- DATA EXCERPTS
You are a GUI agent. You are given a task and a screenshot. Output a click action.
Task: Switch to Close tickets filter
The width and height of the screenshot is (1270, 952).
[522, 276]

* * *

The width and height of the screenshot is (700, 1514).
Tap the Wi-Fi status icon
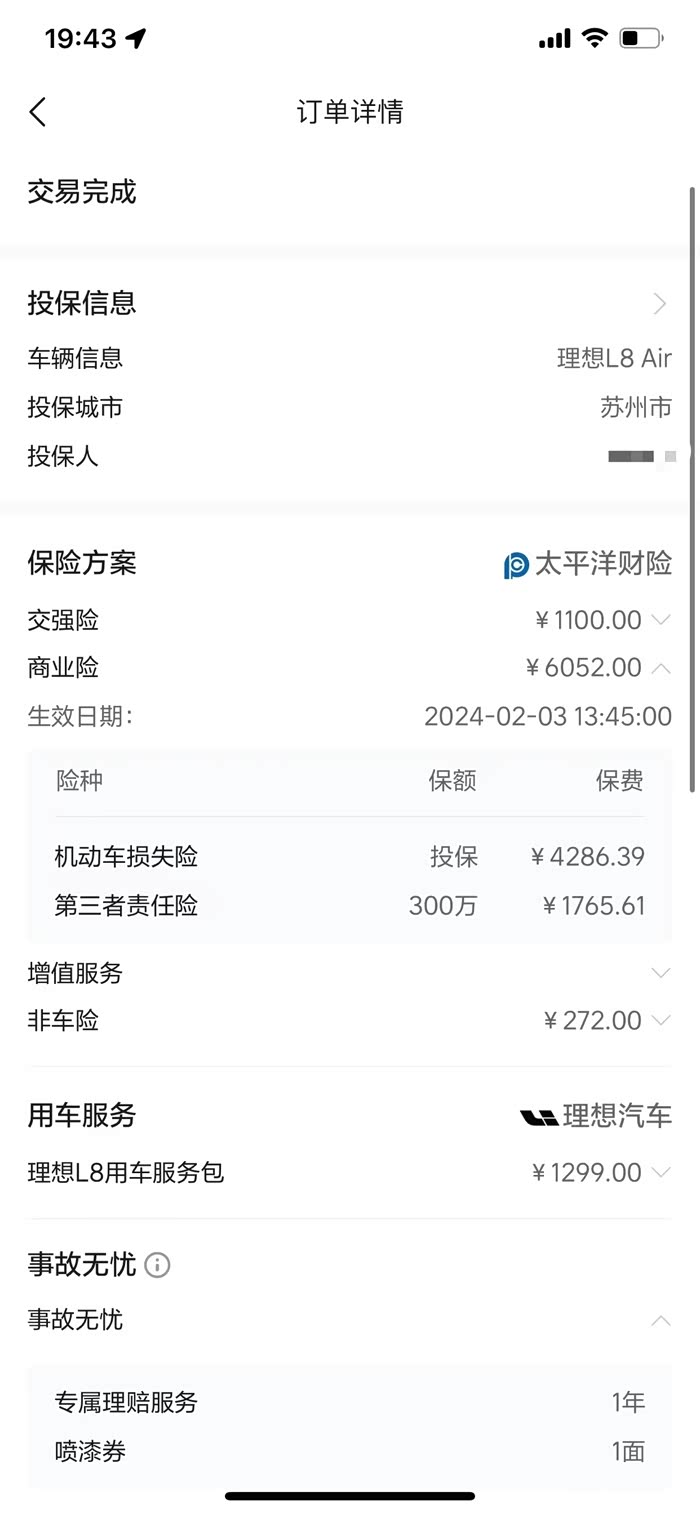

- EXERCISE AIM
The lines above starting at the one that contains "The width and height of the screenshot is (700, 1514)." and ending at the one that contains "Tap the Wi-Fi status icon" must be transcribed exactly, and no other lines may appear.

- RESPONSE TO THE EXERCISE
The width and height of the screenshot is (700, 1514).
Tap the Wi-Fi status icon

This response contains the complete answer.